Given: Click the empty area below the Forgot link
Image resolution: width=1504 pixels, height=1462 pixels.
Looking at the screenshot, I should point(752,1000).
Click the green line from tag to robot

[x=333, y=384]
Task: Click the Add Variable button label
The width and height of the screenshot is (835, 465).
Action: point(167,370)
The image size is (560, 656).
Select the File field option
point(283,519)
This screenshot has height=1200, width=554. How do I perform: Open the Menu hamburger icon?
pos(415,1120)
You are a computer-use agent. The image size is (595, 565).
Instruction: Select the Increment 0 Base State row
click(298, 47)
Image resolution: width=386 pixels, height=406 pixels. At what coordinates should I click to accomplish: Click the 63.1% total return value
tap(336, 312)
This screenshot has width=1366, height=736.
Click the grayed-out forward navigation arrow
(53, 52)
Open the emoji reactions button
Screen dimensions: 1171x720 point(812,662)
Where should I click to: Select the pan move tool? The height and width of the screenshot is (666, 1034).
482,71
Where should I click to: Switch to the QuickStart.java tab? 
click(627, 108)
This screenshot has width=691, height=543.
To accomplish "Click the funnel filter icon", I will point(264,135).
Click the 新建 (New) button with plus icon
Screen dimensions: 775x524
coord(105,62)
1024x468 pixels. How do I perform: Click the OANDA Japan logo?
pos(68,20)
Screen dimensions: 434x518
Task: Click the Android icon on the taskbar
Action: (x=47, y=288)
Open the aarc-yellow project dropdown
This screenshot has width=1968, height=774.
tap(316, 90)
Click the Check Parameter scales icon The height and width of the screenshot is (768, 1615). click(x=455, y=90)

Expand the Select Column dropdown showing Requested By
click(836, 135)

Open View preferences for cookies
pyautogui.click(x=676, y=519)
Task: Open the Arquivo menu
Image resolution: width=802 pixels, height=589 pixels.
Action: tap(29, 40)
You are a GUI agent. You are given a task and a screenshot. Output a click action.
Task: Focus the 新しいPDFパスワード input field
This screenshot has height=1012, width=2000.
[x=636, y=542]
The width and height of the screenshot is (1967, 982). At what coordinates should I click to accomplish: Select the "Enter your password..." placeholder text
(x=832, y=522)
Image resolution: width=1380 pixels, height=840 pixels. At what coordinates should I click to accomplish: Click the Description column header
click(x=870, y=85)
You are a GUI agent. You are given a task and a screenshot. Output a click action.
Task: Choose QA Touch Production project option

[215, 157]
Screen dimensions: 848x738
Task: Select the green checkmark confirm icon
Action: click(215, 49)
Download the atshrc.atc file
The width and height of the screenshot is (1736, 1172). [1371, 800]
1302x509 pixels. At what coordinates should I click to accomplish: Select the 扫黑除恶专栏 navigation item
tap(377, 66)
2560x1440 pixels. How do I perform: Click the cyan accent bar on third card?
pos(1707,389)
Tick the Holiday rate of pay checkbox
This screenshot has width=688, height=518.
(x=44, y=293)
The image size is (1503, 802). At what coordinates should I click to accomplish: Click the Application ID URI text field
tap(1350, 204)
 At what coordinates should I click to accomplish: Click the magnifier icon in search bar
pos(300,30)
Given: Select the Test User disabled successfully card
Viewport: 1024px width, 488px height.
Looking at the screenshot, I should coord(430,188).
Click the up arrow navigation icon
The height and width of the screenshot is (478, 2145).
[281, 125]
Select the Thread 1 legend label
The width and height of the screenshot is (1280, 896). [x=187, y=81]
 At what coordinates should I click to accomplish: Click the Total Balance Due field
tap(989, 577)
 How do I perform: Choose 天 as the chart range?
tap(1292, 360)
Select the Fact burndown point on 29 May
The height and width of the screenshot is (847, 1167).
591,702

┄┄┄┄┄┄┄┄┄┄

--- PROBLEM ---
Give every entry again, exactly as it reads.

--- TASK ANSWER ---
Given: Click the empty area below the Forgot link
Image resolution: width=1504 pixels, height=1462 pixels.
Looking at the screenshot, I should point(752,1000).
Click the green line from tag to robot

[x=333, y=384]
Task: Click the Add Variable button label
The width and height of the screenshot is (835, 465).
Action: point(167,370)
The image size is (560, 656).
Select the File field option
point(283,519)
This screenshot has height=1200, width=554. How do I perform: Open the Menu hamburger icon?
pos(415,1120)
You are a computer-use agent. The image size is (595, 565).
Instruction: Select the Increment 0 Base State row
click(298, 47)
Image resolution: width=386 pixels, height=406 pixels. At what coordinates should I click to accomplish: Click the 63.1% total return value
tap(336, 312)
This screenshot has width=1366, height=736.
Click the grayed-out forward navigation arrow
(53, 52)
Open the emoji reactions button
Screen dimensions: 1171x720 point(812,662)
Where should I click to: Select the pan move tool? The height and width of the screenshot is (666, 1034).
482,71
Where should I click to: Switch to the QuickStart.java tab? 
click(627, 108)
This screenshot has width=691, height=543.
To accomplish "Click the funnel filter icon", I will point(264,135).
Click the 新建 (New) button with plus icon
Screen dimensions: 775x524
coord(105,62)
1024x468 pixels. How do I perform: Click the OANDA Japan logo?
pos(68,20)
Screen dimensions: 434x518
Task: Click the Android icon on the taskbar
Action: (x=47, y=288)
Open the aarc-yellow project dropdown
This screenshot has width=1968, height=774.
tap(316, 90)
Click the Check Parameter scales icon The height and width of the screenshot is (768, 1615). click(x=455, y=90)

Expand the Select Column dropdown showing Requested By
click(836, 135)

Open View preferences for cookies
pyautogui.click(x=676, y=519)
Task: Open the Arquivo menu
Image resolution: width=802 pixels, height=589 pixels.
Action: tap(29, 40)
You are a GUI agent. You are given a task and a screenshot. Output a click action.
Task: Focus the 新しいPDFパスワード input field
This screenshot has height=1012, width=2000.
[x=636, y=542]
The width and height of the screenshot is (1967, 982). At what coordinates should I click to accomplish: Select the "Enter your password..." placeholder text
(x=832, y=522)
Image resolution: width=1380 pixels, height=840 pixels. At what coordinates should I click to accomplish: Click the Description column header
click(x=870, y=85)
You are a GUI agent. You are given a task and a screenshot. Output a click action.
Task: Choose QA Touch Production project option

[215, 157]
Screen dimensions: 848x738
Task: Select the green checkmark confirm icon
Action: click(215, 49)
Download the atshrc.atc file
The width and height of the screenshot is (1736, 1172). [1371, 800]
1302x509 pixels. At what coordinates should I click to accomplish: Select the 扫黑除恶专栏 navigation item
tap(377, 66)
2560x1440 pixels. How do I perform: Click the cyan accent bar on third card?
pos(1707,389)
Tick the Holiday rate of pay checkbox
This screenshot has width=688, height=518.
(x=44, y=293)
The image size is (1503, 802). At what coordinates should I click to accomplish: Click the Application ID URI text field
tap(1350, 204)
 At what coordinates should I click to accomplish: Click the magnifier icon in search bar
pos(300,30)
Given: Select the Test User disabled successfully card
Viewport: 1024px width, 488px height.
Looking at the screenshot, I should coord(430,188).
Click the up arrow navigation icon
The height and width of the screenshot is (478, 2145).
[281, 125]
Select the Thread 1 legend label
The width and height of the screenshot is (1280, 896). [x=187, y=81]
 At what coordinates should I click to accomplish: Click the Total Balance Due field
tap(989, 577)
 How do I perform: Choose 天 as the chart range?
tap(1292, 360)
Select the Fact burndown point on 29 May
The height and width of the screenshot is (847, 1167).
591,702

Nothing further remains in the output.